You can install the plugin by copying or symlinking the irssi/scripts/keyring.pl file to your irssi scripts directory (~/.irssi/scripts) and then adding a corresponding load line to your irssi startup file (~/.irssi/startup):
load keyring.pl
After installing the keyring.pl plugin, you then need to create a login file
in your irssi config directory (~/.irssi/login) with a list of connection
commands, one per line, where the special <password> token is replaced with
the password obtained from the keyring.
Here is an example file to authenticate a freenode account: and a google talk account:
connect irc.freenode.net 6667 <password> mynick
Example authenticating a google talk account using irssi-xmpp:
xmppconnect -host talk.google.com myuser@gmail.com <password>
Example identifying with bitlbee running on localhost (must already be connected):
msg &bitlbee identify <password>
Note that if the actual key used in the keyring for that account differs from
the username specified in the connection string, you can use the
<password:key> syntax to specify the key to use when looking up the
password:
xmppconnect -host talk.google.com myuser@gmail.com <password:myuser@gmail.com@irssi>
Once you've created the login file, you can then use the /keyring [username]
command in irssi to authenticate all or individual accounts:
/keyring /keyring username
Similar to using /names in a channel, supplying the special username
names to /keyring will print a list of available usernames:
This feature can also be used with irssi's /set command if you have a
sensitive setting value. Any lines in your login file in the form of:
set some_var <password>
Will use the variable name (some_var in this example) as the keyring key to
lookup, and will substitute in the retrieved value to be set on that variable in
irssi.
/keyring names
The keyring python module included at bin/keyring can also be used in conjunction with offlineimap.
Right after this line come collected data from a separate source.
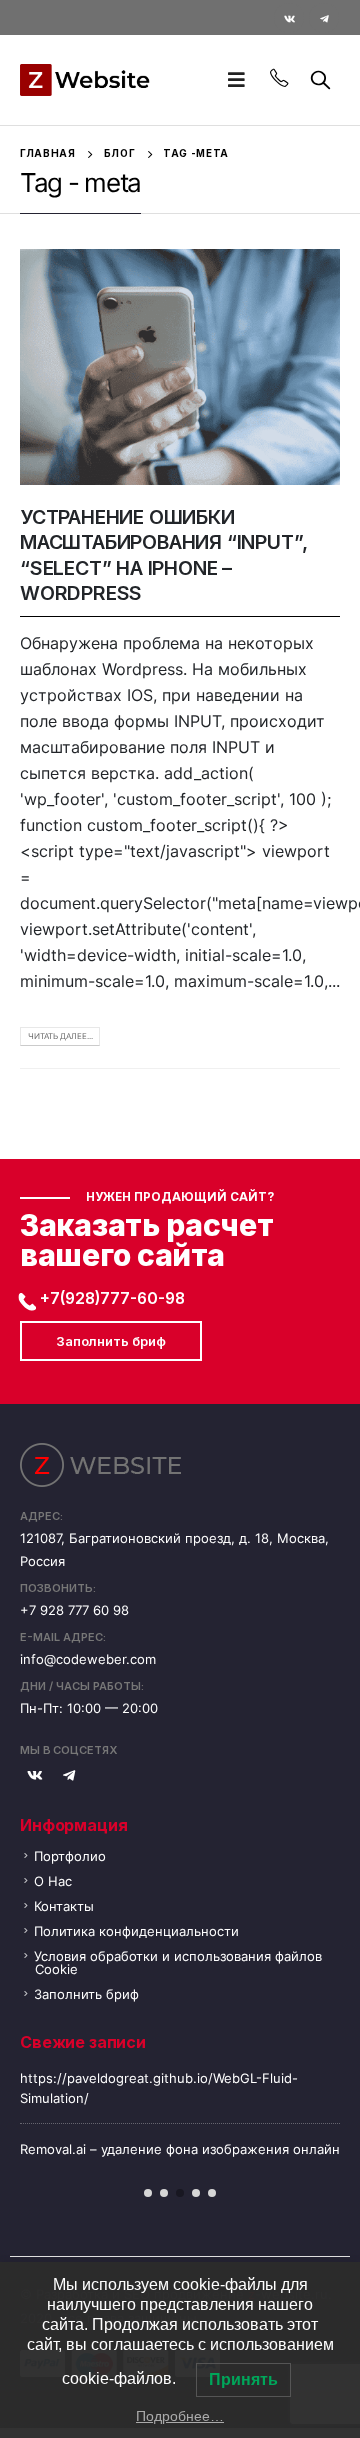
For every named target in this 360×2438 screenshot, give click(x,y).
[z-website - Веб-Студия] (85, 80)
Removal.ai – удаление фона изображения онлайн (180, 2149)
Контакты (64, 1906)
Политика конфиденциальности (136, 1931)
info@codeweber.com (88, 1659)
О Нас (53, 1881)
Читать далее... (60, 1036)
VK (35, 1775)
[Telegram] (324, 18)
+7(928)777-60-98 (112, 1298)
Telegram (69, 1775)
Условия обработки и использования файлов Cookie (178, 1962)
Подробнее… (180, 2416)
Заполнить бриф (111, 1341)
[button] (148, 2193)
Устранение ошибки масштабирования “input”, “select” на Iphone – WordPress (163, 555)
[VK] (289, 18)
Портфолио (70, 1856)
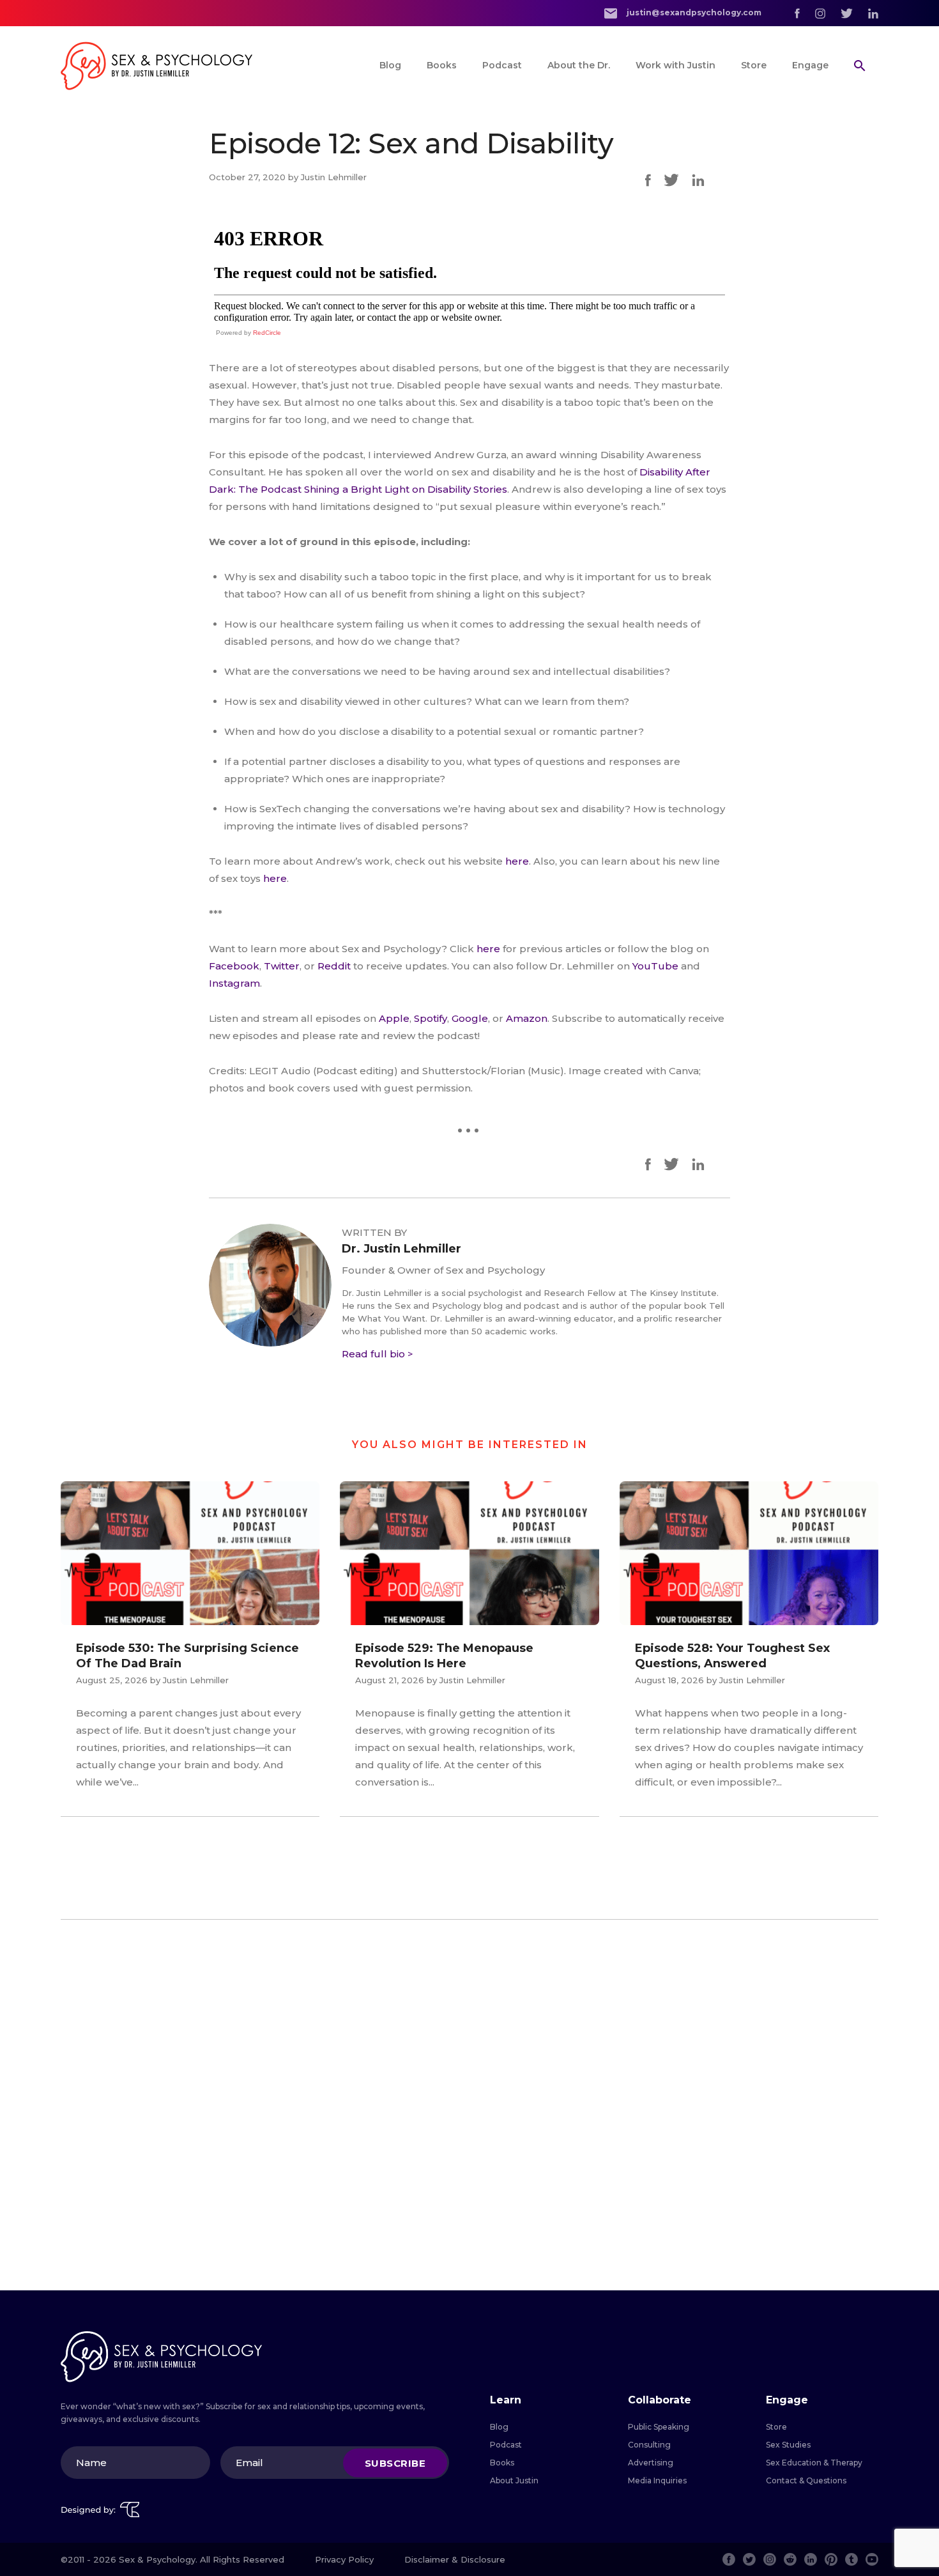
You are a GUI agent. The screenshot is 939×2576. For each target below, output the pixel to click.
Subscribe (395, 2462)
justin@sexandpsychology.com (693, 12)
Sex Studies (788, 2444)
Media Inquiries (657, 2480)
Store (754, 65)
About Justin (514, 2480)
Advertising (650, 2462)
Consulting (649, 2444)
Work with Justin (675, 65)
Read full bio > (377, 1354)
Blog (390, 65)
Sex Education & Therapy (814, 2462)
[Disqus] (469, 2105)
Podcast (502, 65)
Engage (810, 65)
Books (442, 65)
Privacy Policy (344, 2559)
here (517, 861)
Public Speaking (658, 2427)
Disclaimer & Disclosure (454, 2559)
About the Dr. (578, 65)
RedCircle (267, 332)
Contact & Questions (806, 2480)
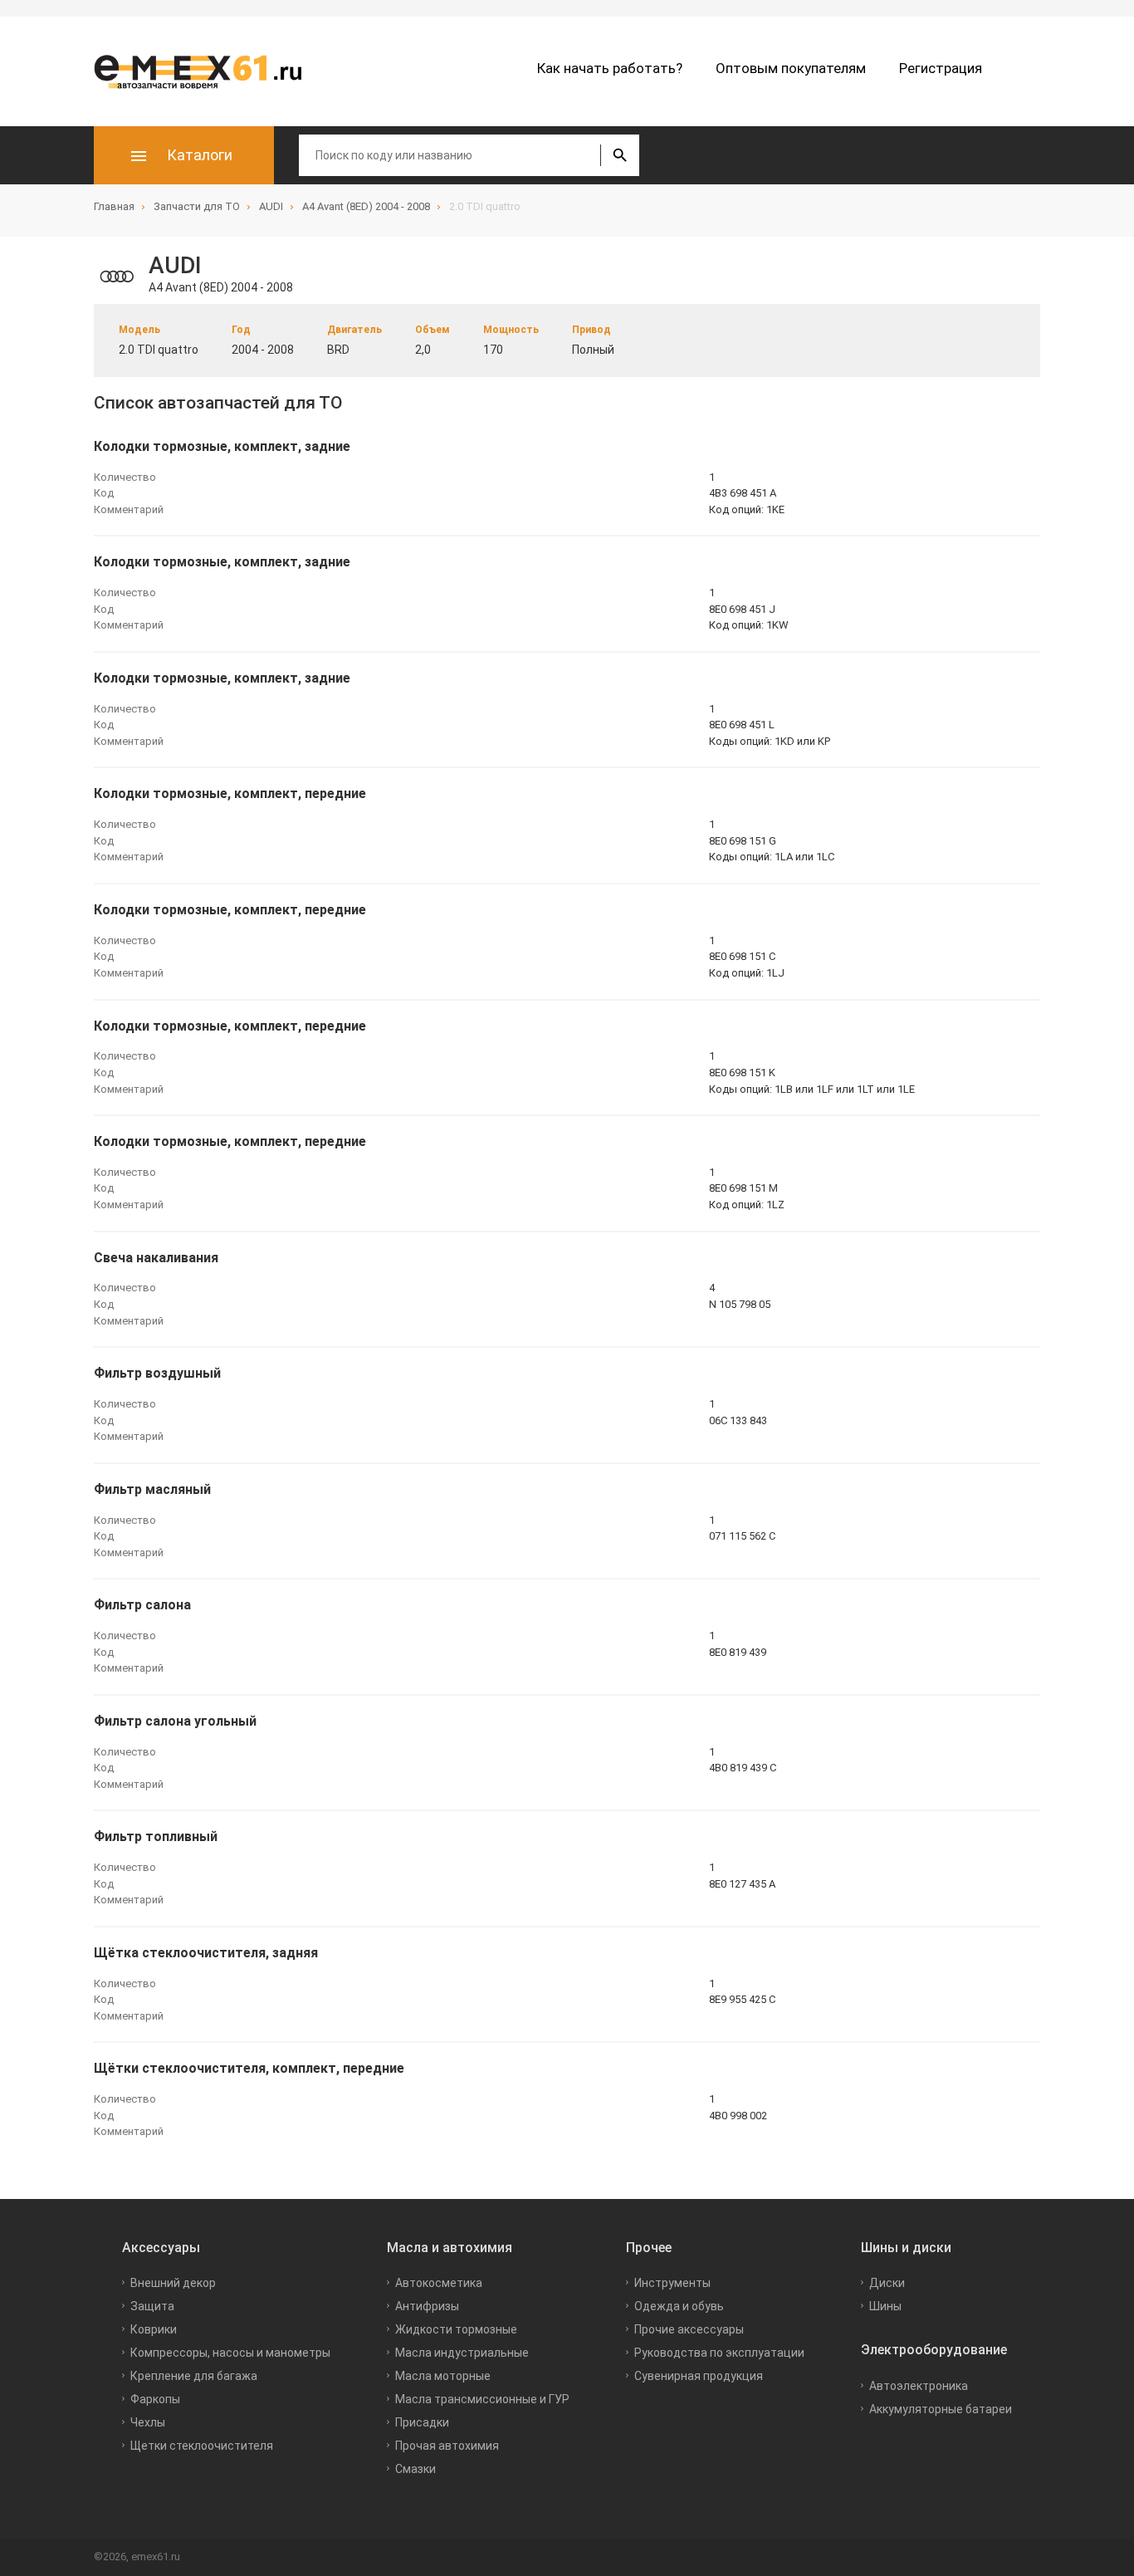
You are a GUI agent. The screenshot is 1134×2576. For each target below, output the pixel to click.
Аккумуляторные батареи (940, 2409)
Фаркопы (155, 2399)
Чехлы (147, 2422)
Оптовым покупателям (791, 68)
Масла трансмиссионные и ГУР (482, 2399)
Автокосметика (438, 2283)
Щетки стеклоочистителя (201, 2445)
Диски (887, 2283)
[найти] (619, 155)
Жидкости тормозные (456, 2329)
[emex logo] (206, 71)
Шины (885, 2306)
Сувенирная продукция (698, 2376)
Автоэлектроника (918, 2385)
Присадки (422, 2422)
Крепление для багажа (193, 2376)
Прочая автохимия (447, 2445)
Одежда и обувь (679, 2306)
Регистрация (940, 68)
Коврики (153, 2329)
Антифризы (427, 2306)
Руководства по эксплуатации (719, 2352)
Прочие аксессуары (689, 2329)
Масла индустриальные (462, 2352)
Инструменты (672, 2283)
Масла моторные (443, 2376)
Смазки (415, 2469)
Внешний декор (173, 2283)
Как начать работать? (609, 68)
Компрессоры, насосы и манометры (230, 2352)
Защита (152, 2306)
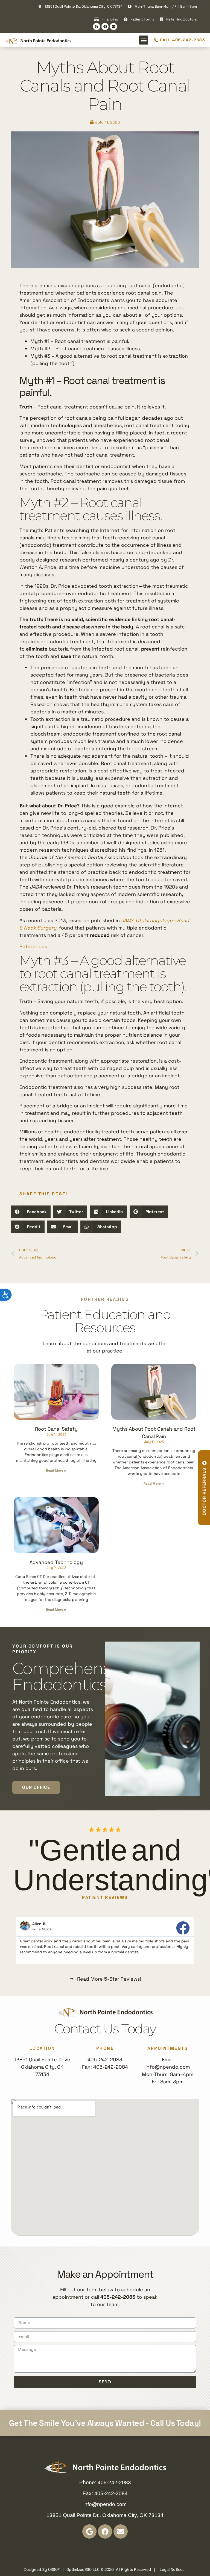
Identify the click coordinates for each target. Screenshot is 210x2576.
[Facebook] (105, 26)
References (33, 946)
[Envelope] (113, 26)
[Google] (96, 26)
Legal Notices (172, 2569)
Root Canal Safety (56, 1429)
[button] (143, 40)
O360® (54, 2569)
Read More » (56, 1470)
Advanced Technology (56, 1562)
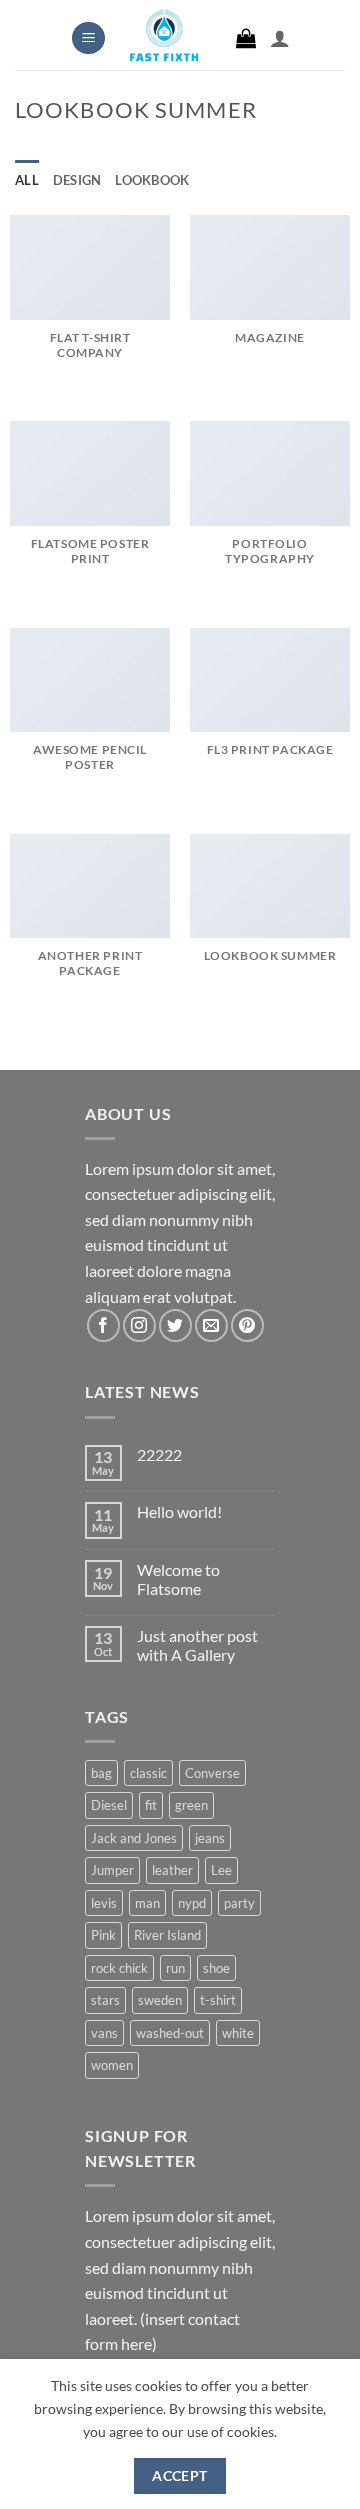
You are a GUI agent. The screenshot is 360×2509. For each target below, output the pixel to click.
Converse (212, 1773)
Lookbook (152, 180)
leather (172, 1870)
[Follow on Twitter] (175, 1325)
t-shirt (218, 2000)
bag (101, 1773)
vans (104, 2033)
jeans (210, 1838)
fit (151, 1805)
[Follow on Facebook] (103, 1325)
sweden (160, 2000)
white (238, 2033)
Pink (103, 1935)
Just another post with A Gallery (197, 1645)
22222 (159, 1454)
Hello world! (179, 1511)
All (27, 180)
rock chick (119, 1968)
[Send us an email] (211, 1325)
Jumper (112, 1870)
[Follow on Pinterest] (247, 1325)
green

The first step is to set the pythonfile setting in your ~/.offlineimaprc
file:
pythonfile = /path/to/keyring/bin/keyring
Then for each of your email repository configs in your ~/.offlineimaprc, you
can set the remotepasseval setting to pull the password from the keyring:
remotepasseval = get_password('me@domain.com')
When configured using --with-gnome-keyring, msmtp supports pulling
credentials from gnome-keyring. The only caveat is that msmtp requires that the
credentials be stored in a very specific format in the keyring. To store keys in
the proper format, the bin/keyring script provides a --smtp option to the
set command which will prompt you for the appropriate values:
./bin/keyring set --smtp
A completion script is available to ease use from command line. Copy it in /etc/bash_completion.d or source it to make completion available.
For other programs the keyring script provides a prompt command which will
open a dialog (python-gobject) where you can enter the key to use and the
keyring script will put the resulting password into your clipboard for 10
seconds during which time you can paste it into the password field of whatever
app you are using:
./bin/keyring prompt
If you would like the paste step to be performed for you, you can supply the
--paste argument. Be careful though since this command cannot determine if the
currently focused input is a text field or not, so it would paste into a clear
text field exposing your password to anyone watching over your shoulder.
./bin/keyring prompt --paste
You can create a mapping to this command in your preferred window manager to provide easy access to your keyring.